Coupure de presse d'époque, évoquant l'accident de voiture de Serge Lama du 12 août 1966
Coupure de presse d'époque, évoquant l'accident de voiture de Serge Lama du 12 août 1965
L'épave de la 404 Peugeot broyée contre un arbre le 12 août 1965, d'où sortit miraculeusement vivant le chanteur français Serge Lama
L'épave de la 404 Peugeot broyée contre un arbre le 12 août 1965, d'où sortit miraculeusement vivant le chanteur français Serge Lama

Serge, polytraumatisé, frôle la mort mais survit. Il passe une année allongé sur un lit et subit une dizaine d'opérations. Marcel Amont avait heureusement pu dissuader les médecins de le trachéotomiser, ce qui aurait ruiné sa carrière de chanteur .

Toujours immobilisé, Serge Lama enregistre deux 45 tours, en février et juin 1966.

Le 4e disque super 45 tours du chanteur français Serge Lama (1966)
Le 4e disque super 45 tours du chanteur français Serge Lama (1966)

En mai, un jeune pianiste, Yves Gilbert lui est envoyé par la chanteuse Régine. Cette rencontre marque le début d'une longue et fructueuse collaboration. Yves Gilbert sera (plus tard en compagnie d'Alice Dona) le compositeur attitré du chanteur et l'accompagnera sur scène, au piano, durant de nombreuses années.

En 1967, il enregistre "Les ballons rouges", qui devient, au fil du temps, l'un des classiques de son répertoire.

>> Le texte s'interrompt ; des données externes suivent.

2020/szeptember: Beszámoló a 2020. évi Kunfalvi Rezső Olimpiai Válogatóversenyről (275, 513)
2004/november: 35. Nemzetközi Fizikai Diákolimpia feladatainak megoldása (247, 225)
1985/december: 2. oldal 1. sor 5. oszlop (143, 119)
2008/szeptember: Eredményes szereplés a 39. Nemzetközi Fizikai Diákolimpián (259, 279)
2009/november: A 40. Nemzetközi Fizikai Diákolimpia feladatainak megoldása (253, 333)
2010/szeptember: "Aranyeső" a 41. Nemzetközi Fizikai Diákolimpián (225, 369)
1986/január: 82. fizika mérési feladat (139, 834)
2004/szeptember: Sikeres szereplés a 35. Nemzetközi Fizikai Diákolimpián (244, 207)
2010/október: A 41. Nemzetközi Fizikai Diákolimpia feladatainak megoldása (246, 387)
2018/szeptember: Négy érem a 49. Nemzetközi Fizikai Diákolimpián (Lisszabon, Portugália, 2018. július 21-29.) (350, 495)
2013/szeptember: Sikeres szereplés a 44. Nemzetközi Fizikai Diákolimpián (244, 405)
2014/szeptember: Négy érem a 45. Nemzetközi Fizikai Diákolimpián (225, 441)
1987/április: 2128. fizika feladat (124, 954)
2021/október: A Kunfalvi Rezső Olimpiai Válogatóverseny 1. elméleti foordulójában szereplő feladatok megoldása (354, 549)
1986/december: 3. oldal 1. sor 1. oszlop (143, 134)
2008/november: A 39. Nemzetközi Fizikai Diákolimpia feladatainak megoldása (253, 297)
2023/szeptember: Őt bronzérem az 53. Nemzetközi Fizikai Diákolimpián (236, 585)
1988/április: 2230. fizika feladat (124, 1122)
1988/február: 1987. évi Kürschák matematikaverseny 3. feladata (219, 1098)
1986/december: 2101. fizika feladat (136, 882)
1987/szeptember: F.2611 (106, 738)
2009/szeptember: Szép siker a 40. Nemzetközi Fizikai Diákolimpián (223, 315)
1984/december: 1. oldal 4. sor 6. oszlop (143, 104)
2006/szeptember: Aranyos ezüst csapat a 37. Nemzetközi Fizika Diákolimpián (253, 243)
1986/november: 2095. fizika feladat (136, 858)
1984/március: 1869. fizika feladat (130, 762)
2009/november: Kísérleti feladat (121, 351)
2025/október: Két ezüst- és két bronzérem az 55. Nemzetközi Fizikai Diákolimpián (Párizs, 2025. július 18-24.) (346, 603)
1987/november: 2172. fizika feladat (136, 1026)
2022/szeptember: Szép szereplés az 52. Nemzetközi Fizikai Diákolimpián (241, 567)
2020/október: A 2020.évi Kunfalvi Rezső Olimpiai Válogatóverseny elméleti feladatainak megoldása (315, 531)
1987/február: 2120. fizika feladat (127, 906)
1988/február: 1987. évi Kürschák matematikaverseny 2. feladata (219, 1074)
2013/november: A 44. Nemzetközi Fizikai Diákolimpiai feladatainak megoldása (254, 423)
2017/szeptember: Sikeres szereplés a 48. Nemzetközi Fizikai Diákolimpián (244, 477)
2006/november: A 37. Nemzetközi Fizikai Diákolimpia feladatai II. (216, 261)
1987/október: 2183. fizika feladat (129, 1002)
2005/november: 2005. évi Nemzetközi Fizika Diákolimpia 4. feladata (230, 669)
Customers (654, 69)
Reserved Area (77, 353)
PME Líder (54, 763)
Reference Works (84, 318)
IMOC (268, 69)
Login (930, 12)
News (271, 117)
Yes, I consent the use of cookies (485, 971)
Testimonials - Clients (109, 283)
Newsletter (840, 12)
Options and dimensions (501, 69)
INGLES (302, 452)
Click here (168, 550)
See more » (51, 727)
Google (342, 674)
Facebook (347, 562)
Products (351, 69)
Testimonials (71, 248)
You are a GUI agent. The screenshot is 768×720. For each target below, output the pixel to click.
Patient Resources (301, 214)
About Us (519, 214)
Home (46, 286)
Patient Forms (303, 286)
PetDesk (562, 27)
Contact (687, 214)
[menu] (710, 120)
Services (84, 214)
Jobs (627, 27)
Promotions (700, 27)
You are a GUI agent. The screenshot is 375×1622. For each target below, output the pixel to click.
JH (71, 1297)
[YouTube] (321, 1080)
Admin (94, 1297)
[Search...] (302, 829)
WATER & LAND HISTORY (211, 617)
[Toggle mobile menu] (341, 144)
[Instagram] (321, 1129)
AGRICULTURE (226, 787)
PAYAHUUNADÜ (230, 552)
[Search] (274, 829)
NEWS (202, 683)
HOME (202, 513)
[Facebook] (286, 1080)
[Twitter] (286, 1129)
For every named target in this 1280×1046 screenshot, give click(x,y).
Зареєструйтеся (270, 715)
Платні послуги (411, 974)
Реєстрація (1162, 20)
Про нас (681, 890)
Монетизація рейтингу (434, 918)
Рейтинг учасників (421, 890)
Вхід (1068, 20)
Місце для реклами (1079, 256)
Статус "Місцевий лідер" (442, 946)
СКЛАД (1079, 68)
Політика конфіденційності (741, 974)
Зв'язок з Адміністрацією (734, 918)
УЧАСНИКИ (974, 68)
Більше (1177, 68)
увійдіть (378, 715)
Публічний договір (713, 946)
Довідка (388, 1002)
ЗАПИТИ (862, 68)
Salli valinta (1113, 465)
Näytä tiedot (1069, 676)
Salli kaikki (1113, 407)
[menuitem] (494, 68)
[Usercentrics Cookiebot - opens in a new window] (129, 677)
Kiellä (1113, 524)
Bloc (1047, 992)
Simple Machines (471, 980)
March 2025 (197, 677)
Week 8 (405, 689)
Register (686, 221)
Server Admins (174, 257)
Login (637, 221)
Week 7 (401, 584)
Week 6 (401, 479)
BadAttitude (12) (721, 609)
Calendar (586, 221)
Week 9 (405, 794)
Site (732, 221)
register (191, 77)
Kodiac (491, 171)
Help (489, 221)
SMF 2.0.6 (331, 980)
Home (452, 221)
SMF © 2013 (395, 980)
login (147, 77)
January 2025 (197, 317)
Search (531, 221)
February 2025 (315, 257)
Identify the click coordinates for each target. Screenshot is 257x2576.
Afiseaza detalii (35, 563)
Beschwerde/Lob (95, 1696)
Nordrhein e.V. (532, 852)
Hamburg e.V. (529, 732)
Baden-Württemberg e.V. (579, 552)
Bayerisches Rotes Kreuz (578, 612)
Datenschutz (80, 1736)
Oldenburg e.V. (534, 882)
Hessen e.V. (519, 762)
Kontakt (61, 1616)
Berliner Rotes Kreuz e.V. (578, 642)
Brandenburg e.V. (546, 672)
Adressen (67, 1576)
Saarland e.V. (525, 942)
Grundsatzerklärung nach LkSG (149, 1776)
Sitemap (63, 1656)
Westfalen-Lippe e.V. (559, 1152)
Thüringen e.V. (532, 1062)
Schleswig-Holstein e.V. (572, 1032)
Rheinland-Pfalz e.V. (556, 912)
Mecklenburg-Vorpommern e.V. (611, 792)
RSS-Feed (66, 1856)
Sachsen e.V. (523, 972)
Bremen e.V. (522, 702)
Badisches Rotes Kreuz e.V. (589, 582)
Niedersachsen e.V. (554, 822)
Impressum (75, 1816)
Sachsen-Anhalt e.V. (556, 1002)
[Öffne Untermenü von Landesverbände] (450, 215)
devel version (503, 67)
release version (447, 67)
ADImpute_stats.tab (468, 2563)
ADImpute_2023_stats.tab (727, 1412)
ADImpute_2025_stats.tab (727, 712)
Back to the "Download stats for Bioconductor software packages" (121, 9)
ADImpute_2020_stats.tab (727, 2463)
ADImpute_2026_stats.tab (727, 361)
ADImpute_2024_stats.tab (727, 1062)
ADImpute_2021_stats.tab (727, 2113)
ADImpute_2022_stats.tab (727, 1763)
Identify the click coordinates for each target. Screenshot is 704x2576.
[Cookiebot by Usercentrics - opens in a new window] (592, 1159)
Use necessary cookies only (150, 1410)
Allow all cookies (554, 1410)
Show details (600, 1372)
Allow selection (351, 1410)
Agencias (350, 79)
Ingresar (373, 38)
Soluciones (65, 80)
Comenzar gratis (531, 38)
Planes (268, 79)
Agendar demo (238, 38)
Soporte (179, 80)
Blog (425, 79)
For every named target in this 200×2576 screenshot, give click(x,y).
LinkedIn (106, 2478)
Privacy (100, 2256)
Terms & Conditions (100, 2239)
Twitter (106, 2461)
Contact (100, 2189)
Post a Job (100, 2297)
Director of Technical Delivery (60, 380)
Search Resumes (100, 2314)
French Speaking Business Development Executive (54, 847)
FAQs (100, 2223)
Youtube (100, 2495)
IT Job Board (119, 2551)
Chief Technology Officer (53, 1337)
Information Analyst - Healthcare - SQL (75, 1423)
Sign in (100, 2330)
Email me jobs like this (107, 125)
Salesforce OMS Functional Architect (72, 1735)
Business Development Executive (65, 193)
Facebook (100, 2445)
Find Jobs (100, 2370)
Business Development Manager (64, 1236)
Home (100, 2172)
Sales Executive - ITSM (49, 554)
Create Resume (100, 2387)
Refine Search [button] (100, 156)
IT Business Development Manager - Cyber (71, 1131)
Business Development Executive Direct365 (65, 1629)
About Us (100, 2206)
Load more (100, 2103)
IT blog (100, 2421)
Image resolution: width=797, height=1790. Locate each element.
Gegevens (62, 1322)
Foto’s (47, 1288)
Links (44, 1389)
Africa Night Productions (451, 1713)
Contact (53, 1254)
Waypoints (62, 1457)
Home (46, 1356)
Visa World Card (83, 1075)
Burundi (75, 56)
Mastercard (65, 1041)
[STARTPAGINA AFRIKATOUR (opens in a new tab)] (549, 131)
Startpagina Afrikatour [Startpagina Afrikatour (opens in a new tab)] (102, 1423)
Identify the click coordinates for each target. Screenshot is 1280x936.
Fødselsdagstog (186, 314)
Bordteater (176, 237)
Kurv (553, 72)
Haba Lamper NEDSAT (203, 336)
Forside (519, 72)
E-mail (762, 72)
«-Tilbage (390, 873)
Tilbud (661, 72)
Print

Après quatorze opérations en deux ans et une longue rééducation, il reprend son métier au cabaret parisien l’Écluse, puis à l’Olympia, en octobre, en première partie de la chanteuse grecque Nana Mouskouri.

L'année 1968 est celle de sa renaissance artistique. Serge Lama part en tournée avec Enrico Macias et enregistre l'album "D'aventures en aventures".

En octobre, il se produit sur la scène de Bobino, en première partie du chanteur Georges Chelon, et connaît son premier grand succès.

En décembre, il épouse Daisy Brun, une attachée de presse rencontrée pendant sa convalescence.

"Napoléon-Lama"

Au début des années 1980, Serge Lama se lance dans l’écriture d’une comédie musicale consacrée à Napoléon Bonaparte.

Composé par Yves Gilbert, son Napoléon est proposé sur un double disque, "J'assume tout Napoléon" ("Napoléon volume I" et "Napoléon volume  II") en septembre 1982. Suivi de "Marie, la polonaise : Napoléon volume III",  en octobre 1984.

Napoléon-Lama

La comédie musicale est montée au Théâtre Marigny, à Paris (75), du 20 septembre 1984 à juin 1986.

Il tourne en France et au Québec avec le spectacle de Napoléon. Et le million de spectateurs sera atteint à la salle Wilfrid-Pelletier de la Place des Arts de Montréal (Québec) (Canada), où le spectacle renommé "Napoléon-Lama" tiendra l'affiche plusieurs semaines en 1988.

En marge de la chanson, une carrière de comédien

En 1991, Serge Lama s'essaie au théâtre, et joue dans "La facture" de Françoise Dorin, aux Bouffes Parisiens.

En 1992, il joue dans "Toâ", une pièce de Sacha Guitry, au théâtre Édouard VII, à Paris (75) et en tournée.

En 1994-1995, il incarne le commissaire Paparel dans le feuilleton télévisé "Placé en garde à vue", diffusé sur France 3.

Et en 1999, il joue dans "La courte échelle", un court métrage de Thierry Poirier.

Le chanteur français Serge Lama

Vie privée

Serge Lama avait 22 ans, lorsqu'il a perdu son premier grand amour, la pianiste Liliane Benelli (1935-12 août 1965), tuée dans l'accident de voiture dont il réchappa miraculeusement.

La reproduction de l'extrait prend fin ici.